**What is expected**
Retype the lines below word for word, leaving out the pictures.

**Records supplied**

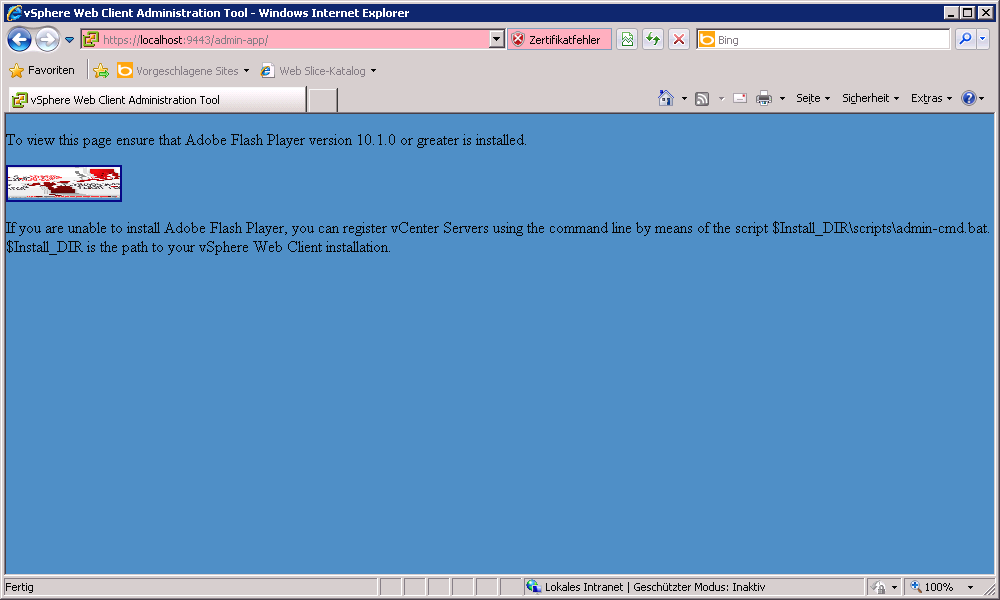This screenshot has width=1000, height=600.
Task: Open the recent pages dropdown arrow
Action: pos(70,40)
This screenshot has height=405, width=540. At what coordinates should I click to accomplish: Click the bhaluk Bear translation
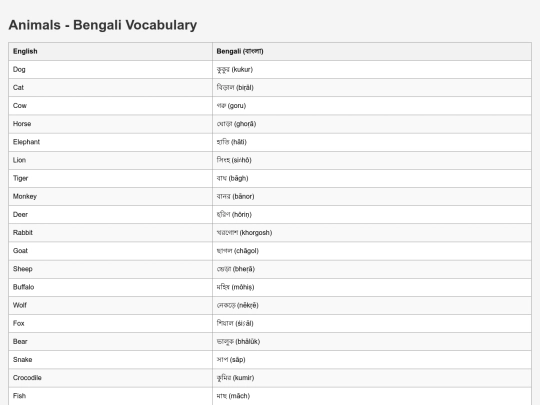372,342
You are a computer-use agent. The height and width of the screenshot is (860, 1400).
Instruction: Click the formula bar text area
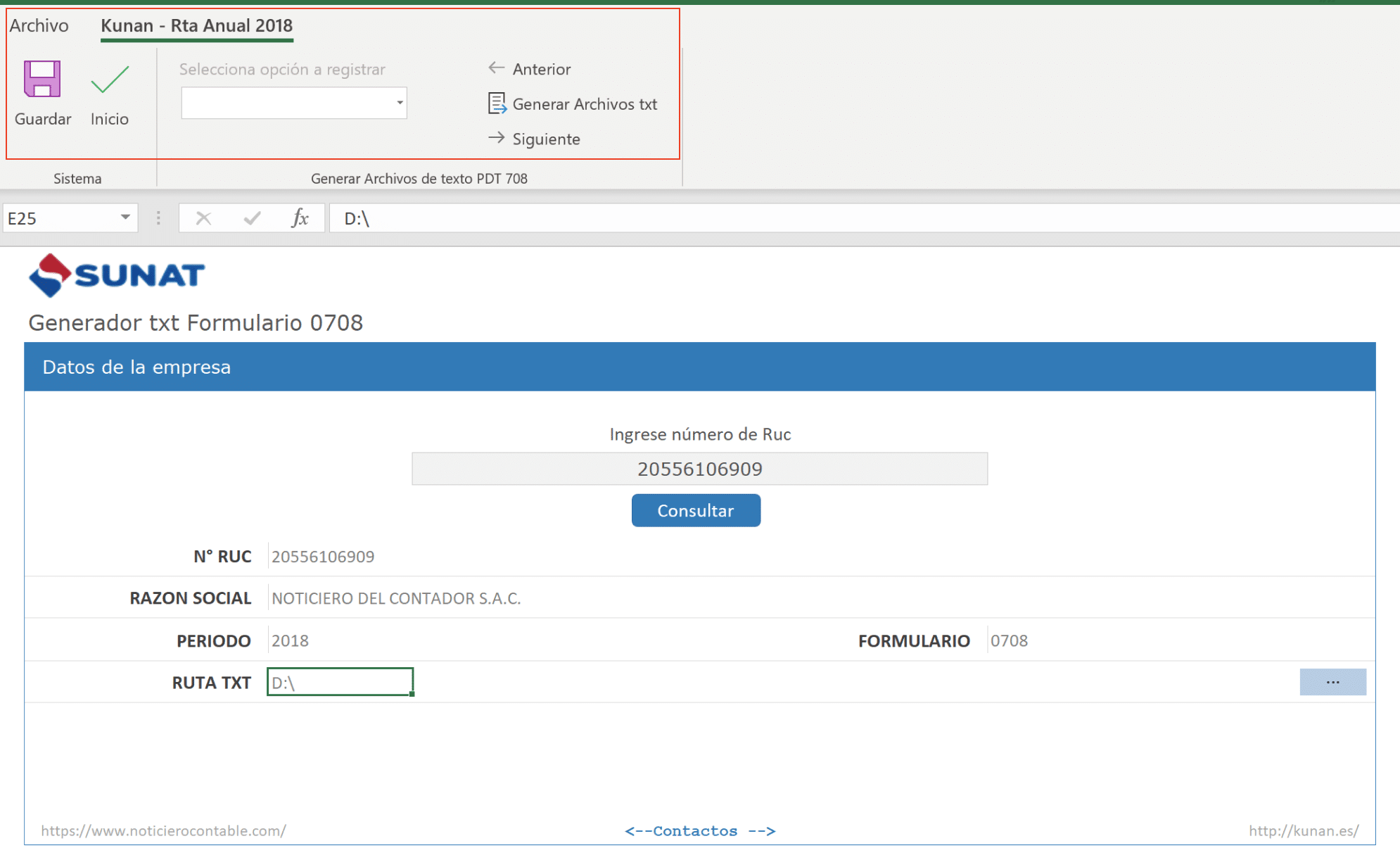click(x=844, y=218)
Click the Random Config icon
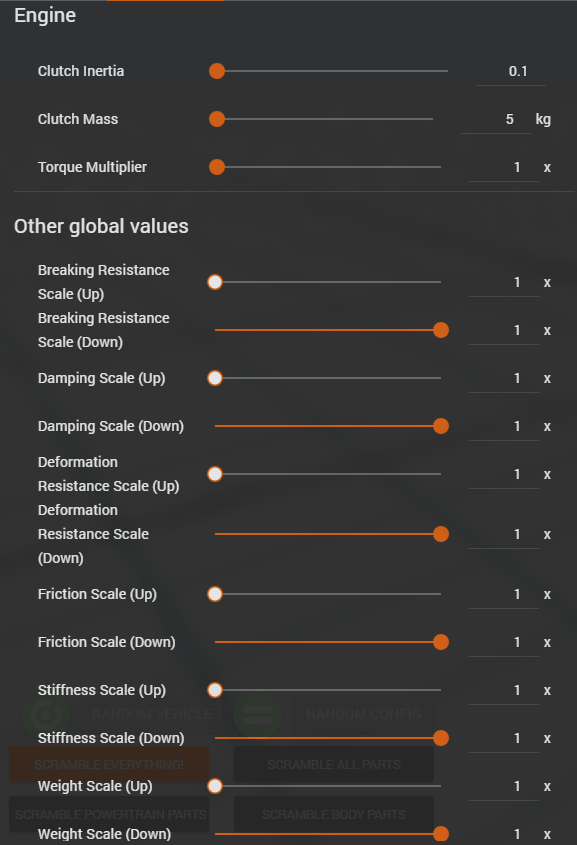This screenshot has width=577, height=845. click(x=258, y=715)
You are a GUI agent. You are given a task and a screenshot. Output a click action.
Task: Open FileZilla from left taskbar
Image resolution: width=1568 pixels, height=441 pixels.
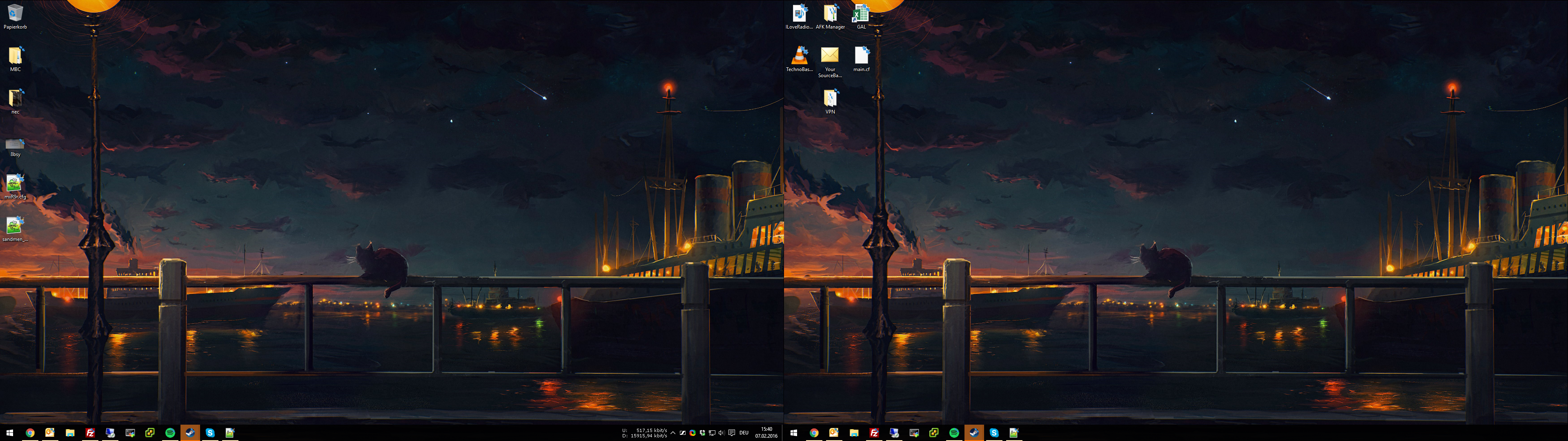pos(90,432)
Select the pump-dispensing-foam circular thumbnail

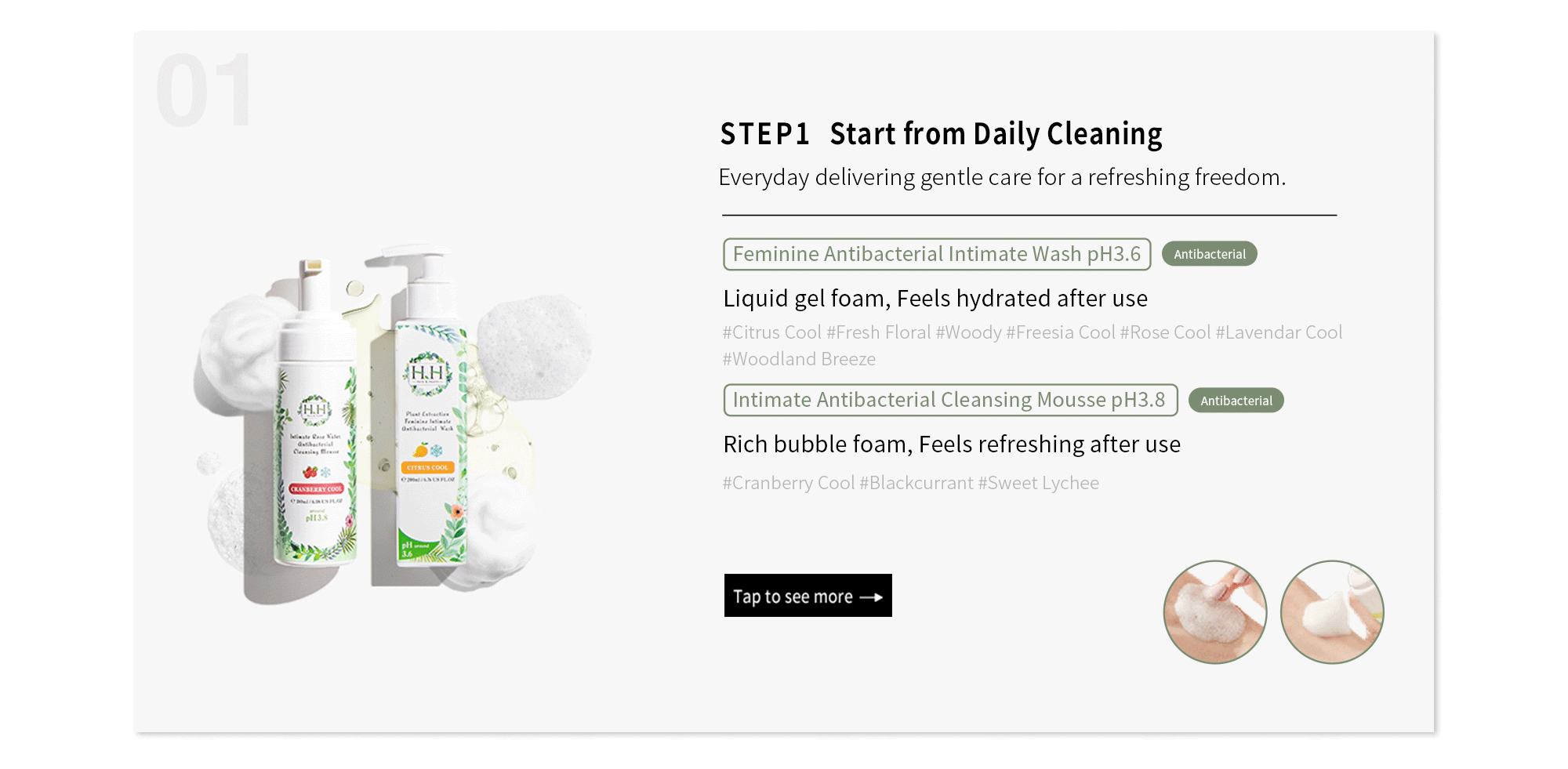1331,612
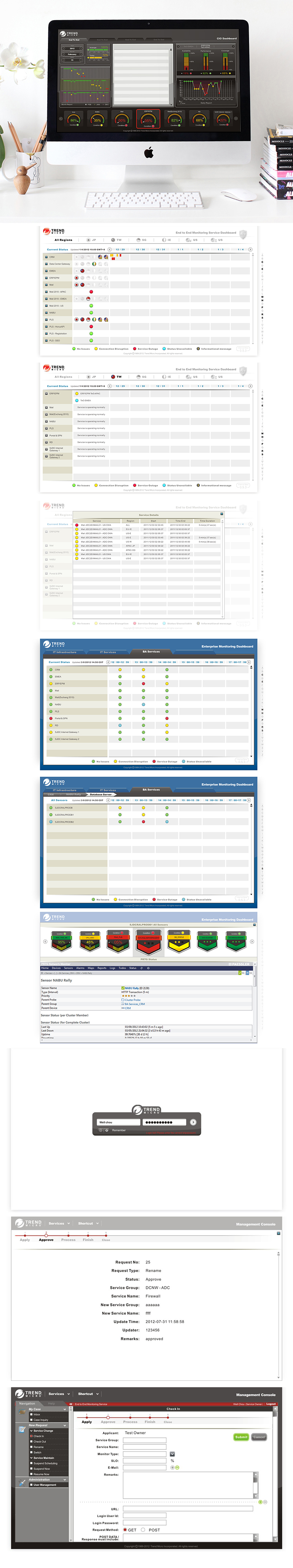Close the Service Details popup
The width and height of the screenshot is (293, 1568).
221,514
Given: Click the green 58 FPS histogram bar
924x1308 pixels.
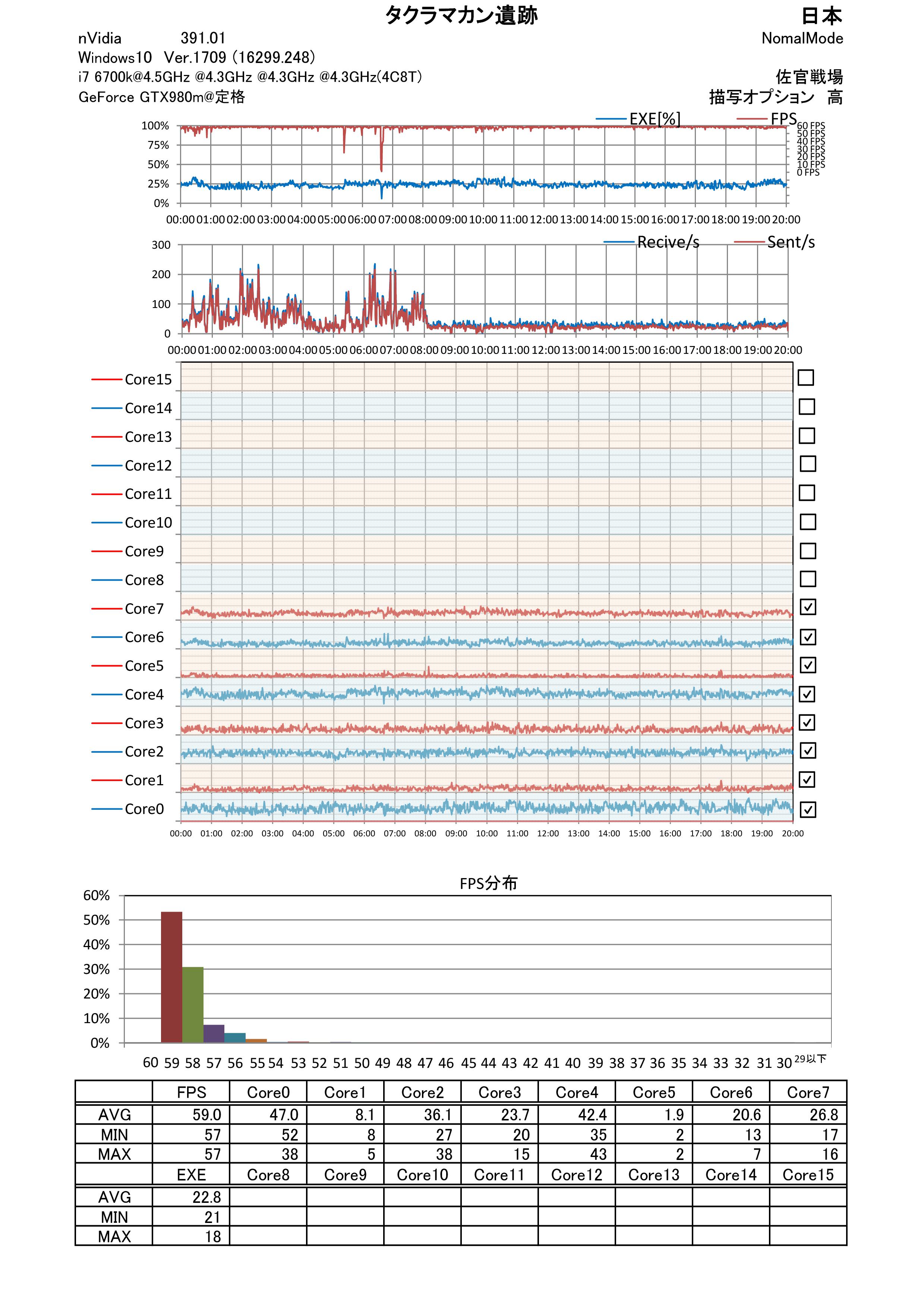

**Problem solution**
This screenshot has width=1000, height=600.
Task: Open the recent pages dropdown arrow
Action: pos(70,40)
This screenshot has height=405, width=540. At what coordinates should I click to accomplish: Click the bhaluk Bear translation
372,342
You are a computer-use agent. The height and width of the screenshot is (860, 1400).
Instruction: Click the formula bar text area
click(x=844, y=218)
Click the Random Config icon
This screenshot has width=577, height=845. click(x=258, y=715)
You are a GUI agent. You are given a task and a screenshot. Output a click action.
Task: Open FileZilla from left taskbar
Image resolution: width=1568 pixels, height=441 pixels.
pos(90,432)
Select the pump-dispensing-foam circular thumbnail

1331,612
Close the Service Details popup
The width and height of the screenshot is (293, 1568).
221,514
Given: Click the green 58 FPS histogram bar
924x1308 pixels.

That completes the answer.